**ACTIONS TO TAKE**
a - According to the text about the hydration and body composition sections, what lean:fat ratio counts as athletic territory?
b - Carry on the text about the hydration and body composition sections from its last sentence.

Section 4: Daily Fluids

The hydration section shows your daily water intake target calculated from your body weight and activity level.

  • Liters per day target — your calculated daily water need
  • Approximate glass count — the target divided into individual servings
  • Glass icon visual tracker — a row of glass icons representing each serving

A contextual note explains that the target is influenced by your body size and activity level. Larger, more active people need more water — the calculation reflects this automatically.

Use the glass tracker as a visual guide, not a rigid prescription. Hydration needs fluctuate with temperature, humidity, training intensity, and caffeine intake. The target gives you a well-calibrated starting point. If your urine is consistently pale yellow, you are probably fine regardless of the exact glass count.

Section 5: Body Composition Detail

The final section provides a deeper breakdown of your body composition beyond the top-level metrics.

The Distribution Bar

A horizontal lean vs. fat distribution bar visually represents the proportion of your body that is lean tissue versus fat tissue. This is the simplest possible visualization of body composition — at a glance, you can see the balance.

The Numbers

Below the bar, four specific metrics:

  • Fat-Free Mass — in kilograms, your total lean tissue weight
  • Fat Mass — in kilograms, your total adipose tissue weight
  • Lean:Fat Ratio — FFM divided by fat mass. Higher is leaner. A ratio above 4:1 indicates a lean physique, above 6:1 is athletic territory
  • Body Fat % — your body fat percentage repeated here for context alongside the lean:fat ratio

A category badge (e.g., "Fit" or "Average") classifies your body composition based on the combination of these metrics.

Why This Section Matters

This is where you move beyond single-metric thinking. BMI alone is misleading — a muscular person can be classified as "Overweight" by BMI while having 12% body fat. The power of this section is seeing fat-free mass, fat mass, lean:fat ratio, and body fat percentage side by side. They tell different parts of the same story. Track the trends in this section monthly and you will have a far more accurate picture of your body composition changes than any single number could provide.

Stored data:
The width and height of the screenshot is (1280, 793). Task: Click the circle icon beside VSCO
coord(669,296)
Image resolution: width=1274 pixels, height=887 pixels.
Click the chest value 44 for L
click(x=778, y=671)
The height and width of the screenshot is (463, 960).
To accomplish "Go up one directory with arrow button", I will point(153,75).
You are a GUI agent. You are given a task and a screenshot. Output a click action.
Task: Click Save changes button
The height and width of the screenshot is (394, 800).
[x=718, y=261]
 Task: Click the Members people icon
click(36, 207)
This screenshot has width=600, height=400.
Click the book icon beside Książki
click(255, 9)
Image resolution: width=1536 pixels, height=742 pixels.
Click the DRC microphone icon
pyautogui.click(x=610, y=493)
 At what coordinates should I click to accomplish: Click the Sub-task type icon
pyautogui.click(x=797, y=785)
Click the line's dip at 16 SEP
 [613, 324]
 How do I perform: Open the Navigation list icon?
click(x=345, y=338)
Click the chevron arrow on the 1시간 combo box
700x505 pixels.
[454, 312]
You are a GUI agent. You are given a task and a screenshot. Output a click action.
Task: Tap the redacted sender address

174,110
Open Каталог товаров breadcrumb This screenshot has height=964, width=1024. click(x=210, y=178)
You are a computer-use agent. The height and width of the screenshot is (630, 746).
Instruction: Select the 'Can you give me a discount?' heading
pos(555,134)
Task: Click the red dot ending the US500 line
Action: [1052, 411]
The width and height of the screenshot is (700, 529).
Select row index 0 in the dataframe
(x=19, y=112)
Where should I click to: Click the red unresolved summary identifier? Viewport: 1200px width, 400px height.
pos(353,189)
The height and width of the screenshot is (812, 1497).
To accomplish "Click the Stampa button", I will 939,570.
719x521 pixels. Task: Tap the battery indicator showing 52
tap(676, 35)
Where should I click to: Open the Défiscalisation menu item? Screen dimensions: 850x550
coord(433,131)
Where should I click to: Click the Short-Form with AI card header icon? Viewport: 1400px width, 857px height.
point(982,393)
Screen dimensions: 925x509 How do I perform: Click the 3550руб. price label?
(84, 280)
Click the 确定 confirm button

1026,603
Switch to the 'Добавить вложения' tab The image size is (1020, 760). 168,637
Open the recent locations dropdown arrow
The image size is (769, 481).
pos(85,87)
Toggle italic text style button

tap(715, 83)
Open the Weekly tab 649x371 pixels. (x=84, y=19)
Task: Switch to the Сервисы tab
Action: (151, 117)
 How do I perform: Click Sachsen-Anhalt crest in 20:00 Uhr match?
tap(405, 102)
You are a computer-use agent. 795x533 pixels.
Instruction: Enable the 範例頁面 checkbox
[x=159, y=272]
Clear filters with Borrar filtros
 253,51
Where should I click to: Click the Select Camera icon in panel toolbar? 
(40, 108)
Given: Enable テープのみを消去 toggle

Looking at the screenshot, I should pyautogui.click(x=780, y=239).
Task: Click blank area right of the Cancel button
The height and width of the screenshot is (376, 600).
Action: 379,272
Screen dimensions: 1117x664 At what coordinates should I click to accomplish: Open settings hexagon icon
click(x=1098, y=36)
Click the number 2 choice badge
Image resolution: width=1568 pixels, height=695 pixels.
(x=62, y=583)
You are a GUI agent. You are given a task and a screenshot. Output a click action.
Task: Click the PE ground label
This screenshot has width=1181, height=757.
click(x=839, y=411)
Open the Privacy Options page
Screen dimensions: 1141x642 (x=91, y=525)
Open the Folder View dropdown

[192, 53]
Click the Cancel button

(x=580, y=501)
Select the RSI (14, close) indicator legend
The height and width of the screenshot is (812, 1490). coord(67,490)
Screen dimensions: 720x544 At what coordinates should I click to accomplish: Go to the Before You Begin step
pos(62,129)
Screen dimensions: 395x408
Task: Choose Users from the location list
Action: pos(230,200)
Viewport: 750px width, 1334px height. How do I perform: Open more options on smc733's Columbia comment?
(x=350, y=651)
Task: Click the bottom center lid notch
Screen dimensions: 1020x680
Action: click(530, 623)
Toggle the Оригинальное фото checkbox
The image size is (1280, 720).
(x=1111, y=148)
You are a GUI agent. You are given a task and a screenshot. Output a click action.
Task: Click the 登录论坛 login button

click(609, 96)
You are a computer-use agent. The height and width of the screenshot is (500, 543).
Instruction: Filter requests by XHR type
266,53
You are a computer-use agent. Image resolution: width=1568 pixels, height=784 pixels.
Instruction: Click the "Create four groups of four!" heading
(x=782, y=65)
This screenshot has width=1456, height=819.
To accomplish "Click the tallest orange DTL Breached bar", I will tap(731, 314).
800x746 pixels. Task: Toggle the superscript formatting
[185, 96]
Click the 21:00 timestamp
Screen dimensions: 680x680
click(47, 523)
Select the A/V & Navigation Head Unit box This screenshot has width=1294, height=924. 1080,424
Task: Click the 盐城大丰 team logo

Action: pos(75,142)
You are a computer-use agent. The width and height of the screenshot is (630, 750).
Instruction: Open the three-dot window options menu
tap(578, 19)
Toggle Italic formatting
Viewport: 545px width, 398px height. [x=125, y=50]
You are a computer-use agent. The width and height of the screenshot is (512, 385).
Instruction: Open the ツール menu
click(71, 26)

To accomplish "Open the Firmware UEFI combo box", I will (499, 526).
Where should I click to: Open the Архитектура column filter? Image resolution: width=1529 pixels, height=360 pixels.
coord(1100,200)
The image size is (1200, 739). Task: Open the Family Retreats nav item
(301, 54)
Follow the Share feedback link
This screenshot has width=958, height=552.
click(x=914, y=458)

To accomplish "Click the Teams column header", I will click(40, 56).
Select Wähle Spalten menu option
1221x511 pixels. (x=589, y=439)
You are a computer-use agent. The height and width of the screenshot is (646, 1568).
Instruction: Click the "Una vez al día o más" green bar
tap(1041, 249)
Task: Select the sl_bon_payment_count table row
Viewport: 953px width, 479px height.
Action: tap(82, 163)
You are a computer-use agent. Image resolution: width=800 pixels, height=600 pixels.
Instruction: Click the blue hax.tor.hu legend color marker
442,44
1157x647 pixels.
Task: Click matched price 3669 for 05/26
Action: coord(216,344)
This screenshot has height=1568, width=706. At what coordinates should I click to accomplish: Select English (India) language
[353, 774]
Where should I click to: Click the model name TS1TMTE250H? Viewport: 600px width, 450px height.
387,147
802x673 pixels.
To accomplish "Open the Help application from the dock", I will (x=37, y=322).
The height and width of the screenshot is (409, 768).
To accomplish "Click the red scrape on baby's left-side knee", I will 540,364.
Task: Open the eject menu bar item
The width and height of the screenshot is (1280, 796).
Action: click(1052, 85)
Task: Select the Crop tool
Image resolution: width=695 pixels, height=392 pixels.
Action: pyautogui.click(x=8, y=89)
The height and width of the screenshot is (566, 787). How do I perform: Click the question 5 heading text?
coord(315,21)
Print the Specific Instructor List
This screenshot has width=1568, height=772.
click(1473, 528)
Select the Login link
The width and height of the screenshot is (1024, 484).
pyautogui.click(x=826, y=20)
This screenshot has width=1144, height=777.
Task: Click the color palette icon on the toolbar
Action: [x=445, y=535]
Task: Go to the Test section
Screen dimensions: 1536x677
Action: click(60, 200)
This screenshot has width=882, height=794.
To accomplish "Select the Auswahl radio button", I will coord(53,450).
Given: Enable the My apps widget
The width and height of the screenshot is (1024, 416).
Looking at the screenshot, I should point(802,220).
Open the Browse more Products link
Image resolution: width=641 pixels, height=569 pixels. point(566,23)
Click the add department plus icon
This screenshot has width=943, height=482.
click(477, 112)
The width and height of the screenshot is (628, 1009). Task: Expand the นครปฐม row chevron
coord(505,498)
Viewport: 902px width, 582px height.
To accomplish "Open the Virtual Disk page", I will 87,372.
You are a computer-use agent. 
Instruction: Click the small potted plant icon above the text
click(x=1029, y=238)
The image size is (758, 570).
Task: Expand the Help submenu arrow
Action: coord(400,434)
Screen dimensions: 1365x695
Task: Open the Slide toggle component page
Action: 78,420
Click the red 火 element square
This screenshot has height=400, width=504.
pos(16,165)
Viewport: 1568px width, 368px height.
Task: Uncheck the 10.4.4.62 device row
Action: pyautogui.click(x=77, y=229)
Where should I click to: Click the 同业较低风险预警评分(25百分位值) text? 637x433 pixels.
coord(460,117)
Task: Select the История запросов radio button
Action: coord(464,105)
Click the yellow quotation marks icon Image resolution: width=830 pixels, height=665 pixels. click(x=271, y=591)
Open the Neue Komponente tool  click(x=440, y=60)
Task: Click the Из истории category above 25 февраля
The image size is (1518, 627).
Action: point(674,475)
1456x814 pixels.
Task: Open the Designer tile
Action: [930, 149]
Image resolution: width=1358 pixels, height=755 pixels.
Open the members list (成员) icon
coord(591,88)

**ANSWERS TO THE EXERCISE**
a - A ratio above 6:1.

b -
If Some Sections Are Locked

If you see a section titled "Unlock calorie, macro, and hydration targets" instead of the energy, macros, and hydration data, it means your profile is missing required inputs.

The body metrics section (Section 1) works with just your height and weight. But Sections 2, 3, and 4 — the calorie pipeline, macro blueprint, and hydration target — require additional profile data to calculate. The prompt will guide you to complete your profile with the missing fields.

Once you fill in the required data, those sections unlock immediately and all calculations populate in real time. There is no waiting period or manual refresh — update your profile and the dashboard fills itself.

Keeping Your Dashboard Accurate

Your metabolic dashboard is a calculation engine. The output is only as good as the input.

Update your weight regularly. Even small weight changes shift your BMR, TDEE, macro targets, and hydration needs. Weigh yourself under consistent conditions (morning, fasted, after bathroom) and update your profile every 1-2 weeks.

Reassess your activity level honestly. The activity multiplier is the single largest variable in the TDEE calculation. The difference between "Moderately Active" and "Lightly Active" is roughly 200-300 calories for most people. If your gym attendance changes, update this setting.

Update body measurements when they change. If you are tracking body fat through the Navy method (neck, waist, hip circumference), re-measure every 2-4 weeks. Stale measurements mean stale calculations, and every metric downstream of body composition will drift.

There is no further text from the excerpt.